With a half dozen amendments floating around — it has to be frustrating for the victims to see this one, maybe the only legitimate one — get bungled by a clerical error.


So…can anyone at the Pennsylvania Department of Health explain why Chester County got zero COVID vaccines this past week?

Granted, COVID vaccines remain in tight supply and likely will for weeks. But none?

Chester County Health has set up a robust and organized system to inoculate residents, but so far has only received 18,700 doses, with 12,207 first doses administered as of Friday and 1,987 second doses administered. The county requested 41,400 to date.

Keep in mind, some 182,000 people in the county have pre registered seeking appointments for their vaccine.

Although something like 2 million Americans got their vaccine yesterday — a daily record — the supply and its uneven distribution remain a crisis.

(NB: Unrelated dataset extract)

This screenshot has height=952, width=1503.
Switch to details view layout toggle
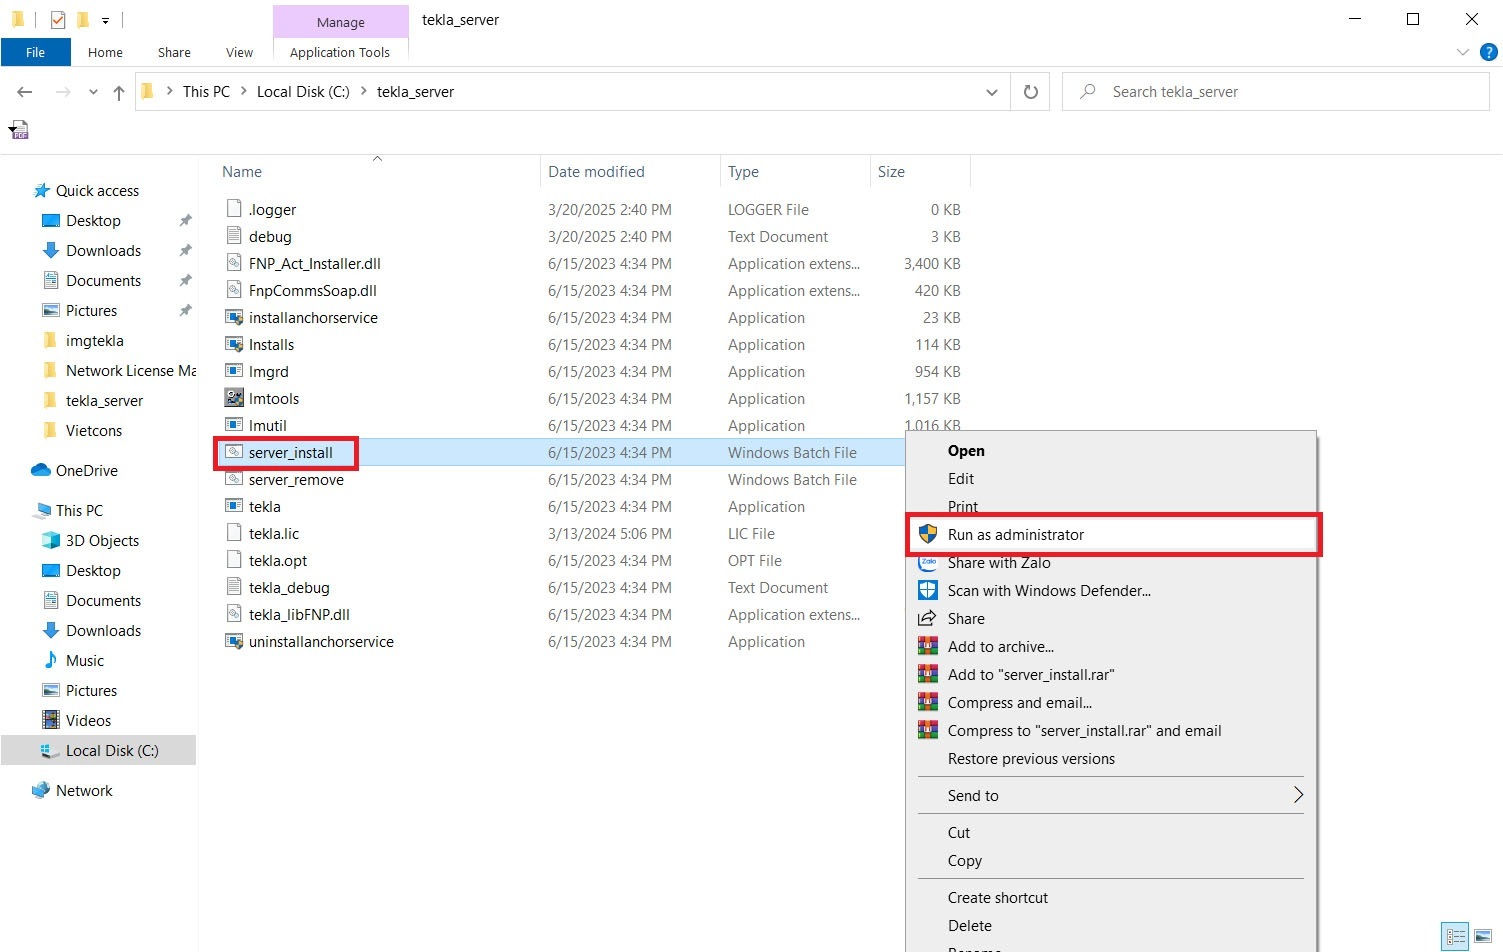point(1456,936)
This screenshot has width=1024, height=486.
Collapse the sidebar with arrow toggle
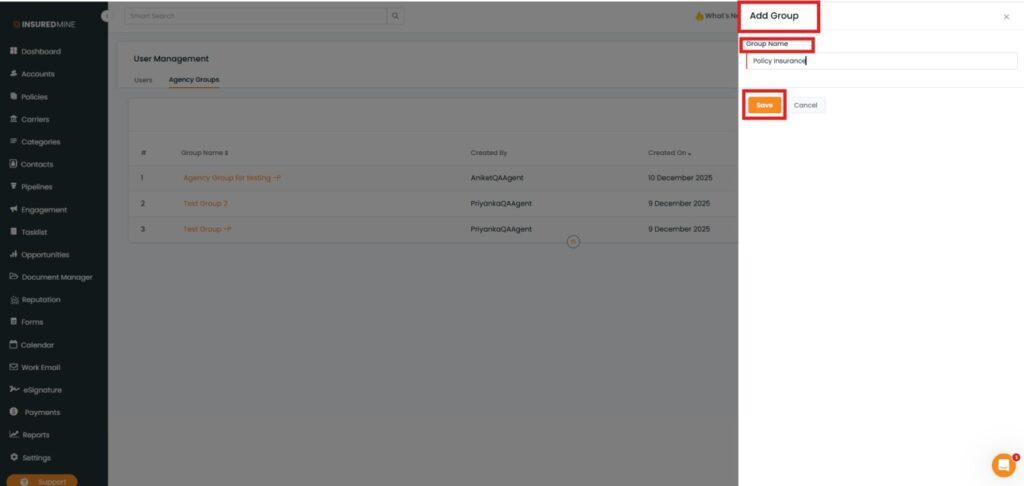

While it is great that the new Biden Administration is pushing to increase supply, I’m holding my applause until we see the increase in the number of shots in the arms of people here in Chester County.


Enjoy the Super Bowl today — obviously, keeping it to your normal family group. I’m going to go out on a limb and pick former Eagles’ coach Andy Reid to beat out the Bucs’ GOAT (Tom Brady tonight. My pick: Chiefs 34, Bucs 19.

Enjoy — and hopefully the forecast winter storm turns into less of an event than it seems right now. No one needs to spend Super Bowl Sunday shoveling snow.